Nous vivons une période exceptionnelle, une période de révolutions sur tous les fronts : révolution épistémologique avec l’émergence de nouveaux paradigmes scientifiques ; révolution technologique, en particulier digitale, qui transforme le quotidien, décuple les énergies, relie les hommes et les projette dans une humanité aux capacités intellectuelles et cognitives augmentées ; révolutions sociétales et économiques qui dessinent de nouveaux rapports au monde, aux autres, à la nature… Nous vivons aussi une période risquée, du fait du poids croissant de l’humanité sur la biosphère. Une période de transitions dont il naîtra le meilleur (un développement inclusif respectueux de la nature) ou le pire (la multiplication et l’amplification des inégalités, des conflits et la destruction de la biosphère). Et c’est aujourd’hui que l’issue se prépare, que ses contours se dessinent. Il y a des solutions, mais à deux conditions au moins : les actionner rapidement et les actionner résolument, sans demi-mesure aucune.
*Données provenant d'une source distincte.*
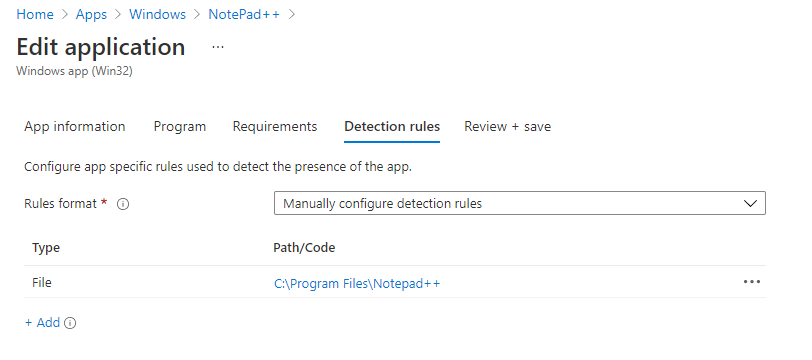
Task: Expand the Rules format dropdown arrow
Action: (750, 204)
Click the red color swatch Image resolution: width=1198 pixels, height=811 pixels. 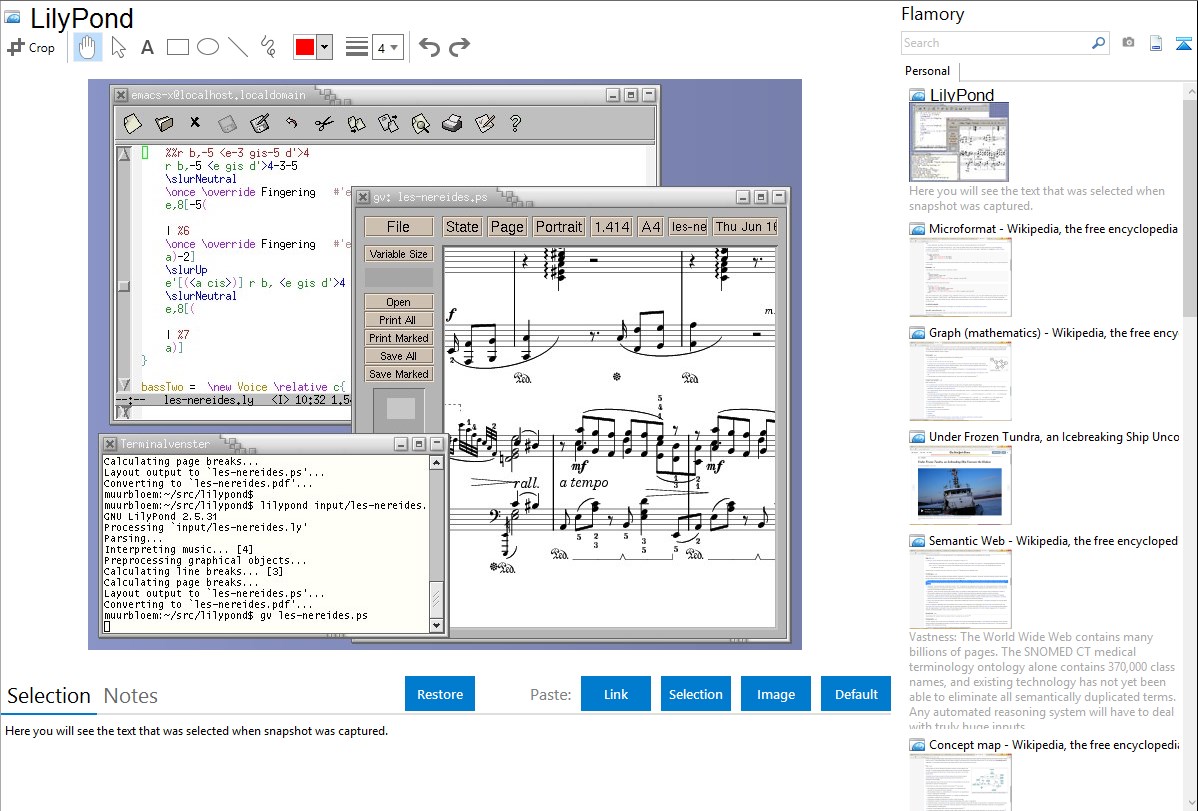pos(304,47)
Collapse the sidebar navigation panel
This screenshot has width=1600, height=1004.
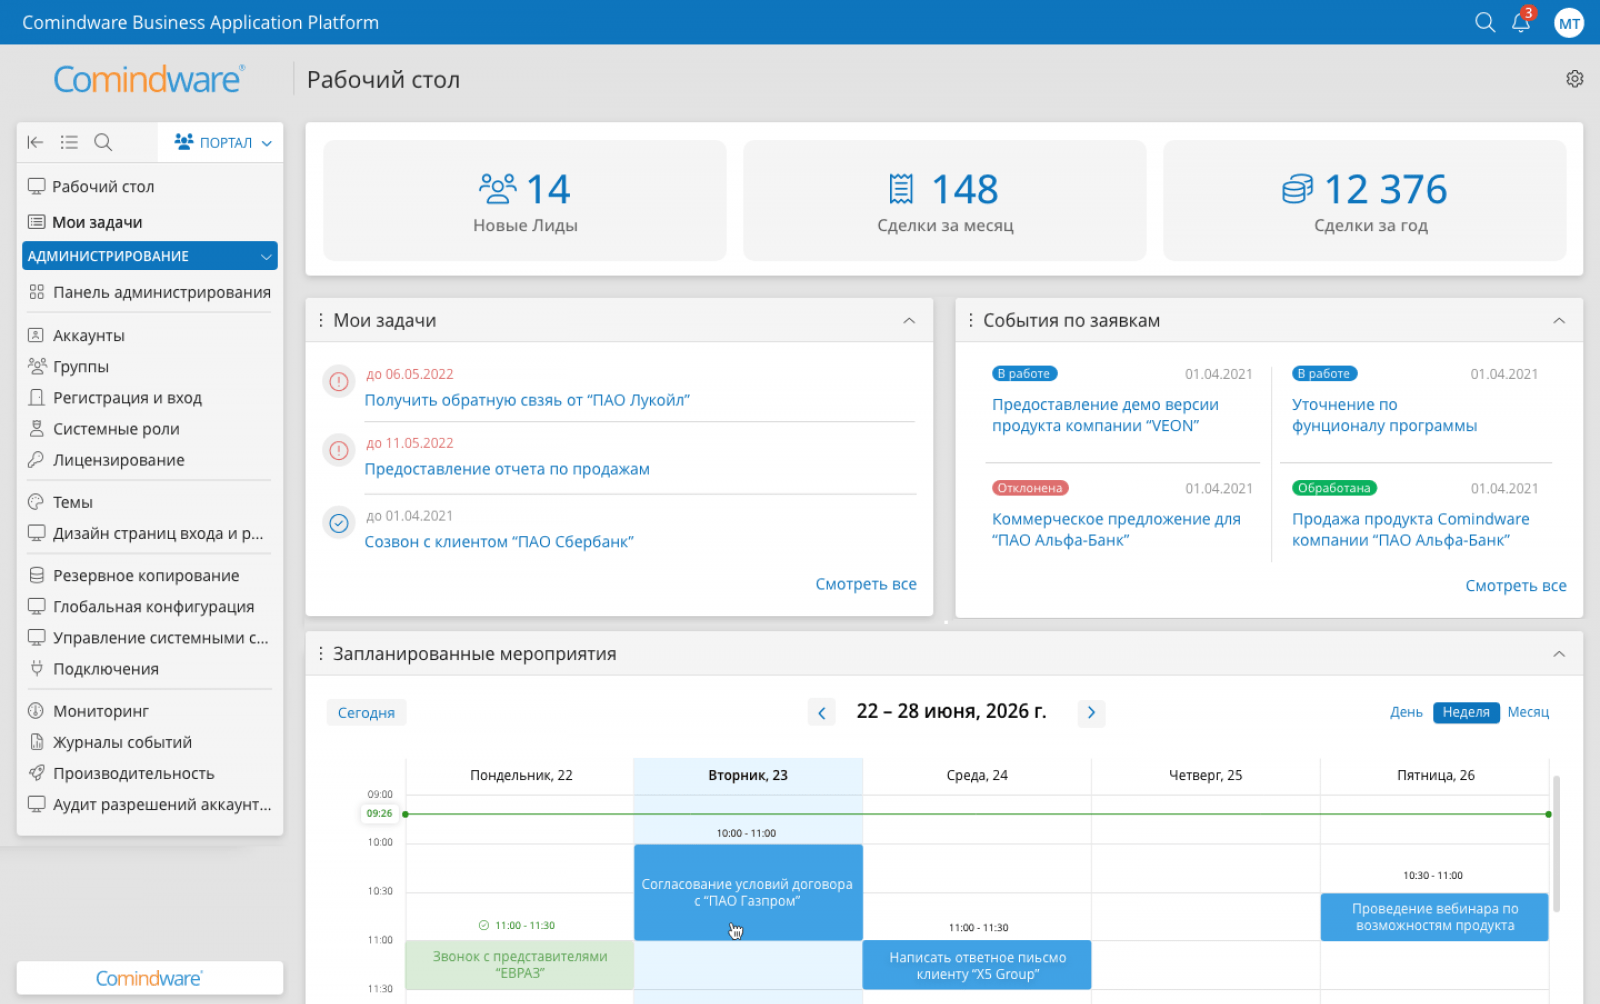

Comment accompagner cet impératif d’agir ? Comment repenser la sensibilisation et la formation aux enjeux et aux défis du dérèglement climatique, alors qu’elles sont aujourd’hui incapables d’engendrer une prise de conscience au service de l’action ? Comment apprendre autrement pour favoriser une action collective résolue au service d’une transition écologique ?

 

Pourquoi il est urgent de mieux accompagner la transition énergétique et écologique

Les différentes analyses issues de la collapsologie (étude de l’effondrement des civilisations) pointent toutes les impasses à courte échéance d’une civilisation mondialisée fondée sur une croissance de la consommation matérielle sans limite. La plus célèbre de ces analyses se trouve dans le rapport Meadows, travail de prospective demandé en 1972 au MIT par le club de Rome et basé sur l’un des premiers modèles informatiques de dynamique des systèmes, World3. Ce modèle non linéaire de 150 équations quantifie les principales boucles de rétroaction à l’œuvre dans le système Terre (démographie, ressources, industrie, emploi, services, pollution, agriculture, usage des sols…) pour analyser les conséquences d’un mode de développement fondé sur la croissance.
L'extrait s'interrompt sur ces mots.